Further studies should address the theoretical explanations of the associations between adolescents’ SOM/FI and mothers’ responses. We believe that this can be done by including shorter follow-up periods (e.g., sequential analyses of observed parent-child interactions; Bringmann et al., 2013), and/or longer follow-up periods. However, also additional variables should be included, such as adolescents’ processing of parental reactions (cf. hypotheses given in the introduction of this paper).

Concerning design, a strength of this study is its large sample size and longitudinal data. Conceptually, the current study is unique with regard to its emphasis on the broad tendency to express somatic symptoms rather than one complaint, the inclusion of more than one parental reaction (not only protection), and the inclusion of so far understudied moderators (Beck, 2008). With regard to methods, the assessment of mothers’ reactions to PFC by means of parent-report instead of child-report was a deliberate choice. First, it prevents shared-method variance bias, since information on dependent and independent variables is provided by different informants (child and parent; Holmbeck et al., 2002). Second, although child perception of parenting behaviours is important to consider while studying child outcome, also the view of parents is informative. After all, researchers have recently stressed that parents probably give the most accurate estimation of frequency of parenting behaviours (Barry, Frick, & Grafeman, 2008).

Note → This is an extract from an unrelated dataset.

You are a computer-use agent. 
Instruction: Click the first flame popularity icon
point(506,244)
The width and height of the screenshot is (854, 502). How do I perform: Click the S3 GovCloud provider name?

Inevitably this research has limitations. An important limitation is the fact that the selection of participants partially relied on mothers’ self-report of their adolescents’ medical problems. Although this might be a problem at first sight, one can argue that the occurrence of medical neglect is low, especially in a country where health care assurance is provided for all citizens. For Flanders, the prevalence of minors being medically neglected is estimated at 0.09% (based on the amount of official reports of ‘physical neglect of < 18 years old’, compared to the amount of < 19 years old residents of Flanders; Het kind in Vlaanderen, 2010; Nationaal Instituut voor Statistiek, 2012). Further, one can assume that parents who are capable of filling out a questionnaire are also capable to provide valuable health information, and that the risk of socially desirable answers is low for emotionally neutral topics such as children’s health (Holtgraves, 2004). Another limitation is the low Cronbach’s alpha of the minimisation-scale. A low Cronbach’s alpha indicates that the measurement error of the total scale score is high (Field, 2009). Therefore, the results concerning minimisation should be interpreted with caution until additional research (cf. the above-mentioned call for an observational study on culturally specific constructs of parental reactions on PFC) is conducted.